Je ne sais pas si je peux expliquer adéquatement la sensation, mais c’est comme si ma bite s’ouvrait et libérait un million de rayons de soleil sur tout mon corps. Apparemment, les suggestions de Neil m’ont non seulement permis d’être contrôlé en toute sécurité, mais ont également intensifié ma fièvre et rendu le plaisir plus long et plus intense. Ce n’est jamais une mauvaise suggestion. C’était comme un orgasme, mais ce n’était pas près de tirer. C’était comme une Meg Ryan dans Quand Harry a rencontré SallyOù je continuais à aller et venir et à aller de mieux en mieux et c’était si bon et si étrange que je n’ai jamais su si ça allait finir, comme si je pouvais me sentir comme ça pour toujours. Curieusement, c’était presque non sexuel. Comme si les sentiments étaient complètement dépourvus de l’acte que j’exécutais sur mon corps, quelque chose d’une partie d’une libido que je ne savais pas avoir. Il ne s’agissait pas de descendre, c’était juste un plaisir effréné qui semblait me rendre fou ou diviser mon cerveau en deux.

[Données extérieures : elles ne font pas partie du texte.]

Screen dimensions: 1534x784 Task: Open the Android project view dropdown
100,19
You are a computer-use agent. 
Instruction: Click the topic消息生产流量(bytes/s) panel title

J’ai finalement tiré. Beaucoup. Plus que ce que j’ai fait depuis longtemps, déconner à une petite table d’appoint noire. Par la suite, il était toujours submergé par la lueur, presque étourdi, non, étourdi, avec plaisir. « Wow, » il ne parvient même pas à le décrire. J’ai été dans toutes sortes de situations sales d’ici à la Grèce et vice-versa, et c’était le meilleur orgasme de ma vie. C’était peut-être parce que, comme je l’ai dit, l’expérience était en quelque sorte non sexuelle. C’était en quelque sorte propre. Il était purement hédoniste en quelque sorte, contrôlé par l’hypnose, mais sans restrictions. Je devais m’asseoir.

Neil a demandé comment je me sentais et j’ai dit que je voulais juste me rendormir. En fait, il m’a remis sous, ce qui était mieux que n’importe quelle cigarette post-coïtale que j’ai jamais eue. Il a fait quelques suggestions supplémentaires, en particulier sur la façon dont, quand tout serait fini, il serait bien réveillé. Quand je me suis réveillé, je ne pouvais rien faire d’autre que remercier Neil. Mais comment pourrais-je vous remercier? J’ai fini par donner à l’homme qui m’a guidé vers mon moment érotique le plus incroyable rien de plus qu’un câlin chaste.

Je continuais à souhaiter qu’il y ait un moyen de m’hypnotiser, parce que frapper avec mon esprit conscient s’interrogeant sur les procédures de guidage ne serait jamais aussi bon. Je devrais juste donner une autre chance à l’hypnose. Et si vous voulez voir de quoi il s’agit, appelez Neil. C’est le meilleur partenaire sexuel qui ne touchera jamais vos déchets.